Di aneddoti su di lui da bambino ce ne sono a bizzeffe”. Tipo? “Ti dico solo che un giorno si trovò a giocare in un torneo con dei ragazzi del liceo. Lui è il più piccolino di tutti, aveva solo 9 anni, ma non c’è storia. Gol e magie come fosse un veterano, con la maglia che gli arrivava fin sotto le ginocchia!” Era di un altro pianeta e lo avevano capito tutti. Sipario. Il viaggio nel mondo di Paulo può cominciare. A parlare al telefono è Francisco Buteler, allenatore dell’Istituto che lo ha allenato e visto crescere. “Dybala ha giocato solo da noi in Argentina. Ha fatto tutte le giovanili qui prima di andare al Palermo. Siamo stati una famiglia per lui”. Ma non è sempre stato tutto facile, anzi. “Quando è morto suo papà voleva smettere.

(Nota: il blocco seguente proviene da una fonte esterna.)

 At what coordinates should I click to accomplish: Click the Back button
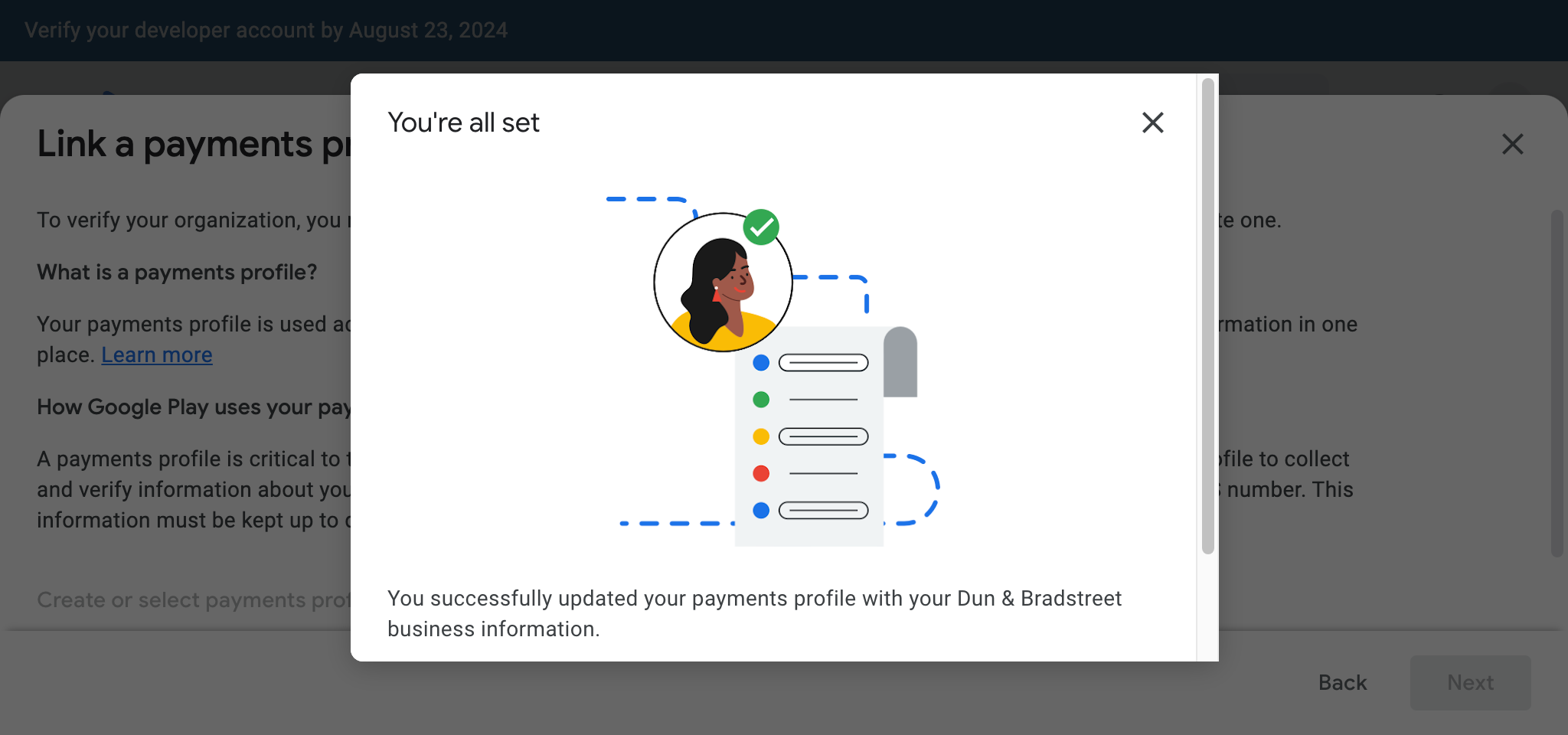point(1342,682)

Noi come società, oltre ovviamente a sua madre e i suoi fratelli, gli siamo stati molto vicini”. Suo padre Adolfo da giovane aveva giocato a calcio, lo chiamavano il “cinghiale” per i suoi interventi duri. A fine carriera aveva preso in gestione una ricevitoria a Laguna Larga. Si chiamava la “Favorita”, come lo stadio del Palermo dove Paulo giocherà alla prima esperienza europea. Scherzi del destino. “Lui e il padre erano molto legati, gli dedica ogni gol alzando le braccia al cielo. Ha sempre avuto una grande determinazione nel volercela fare. Dopo la sua morte è venuto a vivere qui, nel convitto dell’Instituto, per concentrarsi sul calcio e mostrando una forza di volontà incredibile”.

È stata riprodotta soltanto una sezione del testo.